In the fourth season, Sandy helps Ryan sort things out with Kevin Volchok, who was responsible for the death of Marissa and he was also the one who talks Ryan into helping Taylor, who was in the middle of a divorce from her French husband, Henri-Michel.

Later in the season, Sandy bumps into a man at the New Year's Eve party and investigates further. The man is revealed to be Ryan's father, Frank Atwood, whom Sandy meets. Frank wants to see Ryan, so Sandy tells Ryan who refuses. Frank tells Sandy that he has cancer so Kirsten invites him to dinner but Sandy is suspicious. It is later revealed Frank lied in a last-ditch attempt to see Ryan, prompting Sandy to punch him in front of everyone.

Sandy helps in the preparation for Kirsten's fortieth birthday. He finds a mail truck, exactly the same model as the one that both of them lived in Berkeley, while his real present to her was two first-class tickets around the world. When he tells a stunned Kirsten, she announces that she is having a baby. After an earthquake hits Newport Beach, Sandy finds Kirsten on the ground, and tries to help her up, but had difficulties because of the falling objects around them. At the hospital, Sandy and Kirsten discover that they are going to have a daughter.

====Series finale====
Six months later, he and Kirsten move to Berkeley; back to the house where they had Seth.
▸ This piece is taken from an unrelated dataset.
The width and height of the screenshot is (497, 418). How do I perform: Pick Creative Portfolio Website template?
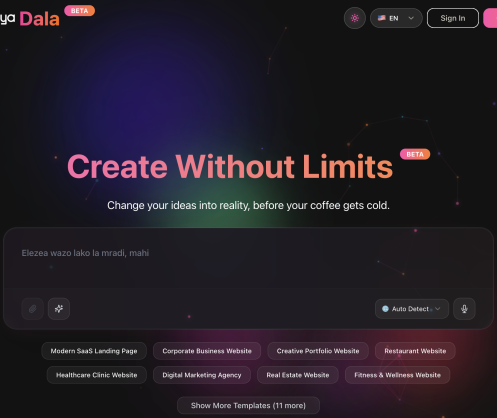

It is in this house that Seth and Ryan's sister, Sophie Rose, starts her life. In the flashforward set five years later, Sandy is now a law professor at UC Berkeley.
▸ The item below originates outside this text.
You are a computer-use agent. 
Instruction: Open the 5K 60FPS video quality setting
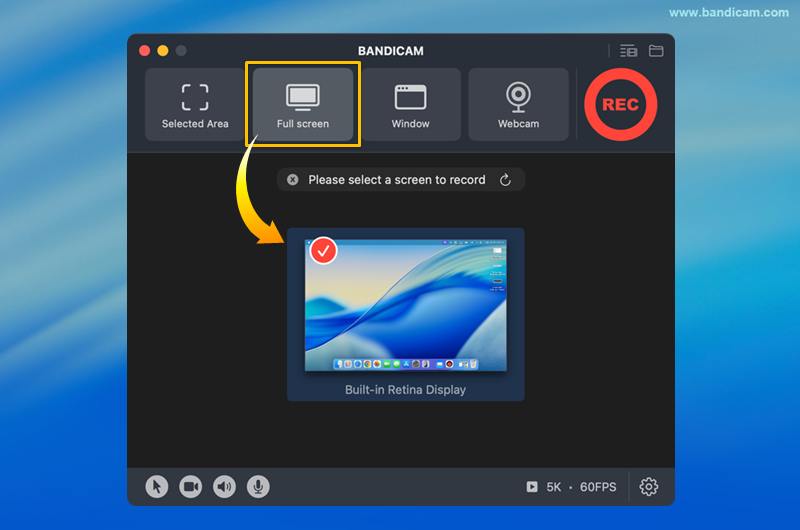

==Creation and characterization==
The character is based on the show's creator Josh Schwartz who told: "The dynamic between Sandy and Seth is very much based on me and my dad. He said about Sandy: "He is never a man who can refuse to help someone."

==Reception==

In 2004, TV Guide ranked Sandy number 25 on its 50 Greatest TV Dads of All Time list. BuddyTV ranked him number 7 on its of the "15 Hottest TV Dads". AOL TV placed him in its Top 20 TV Dads.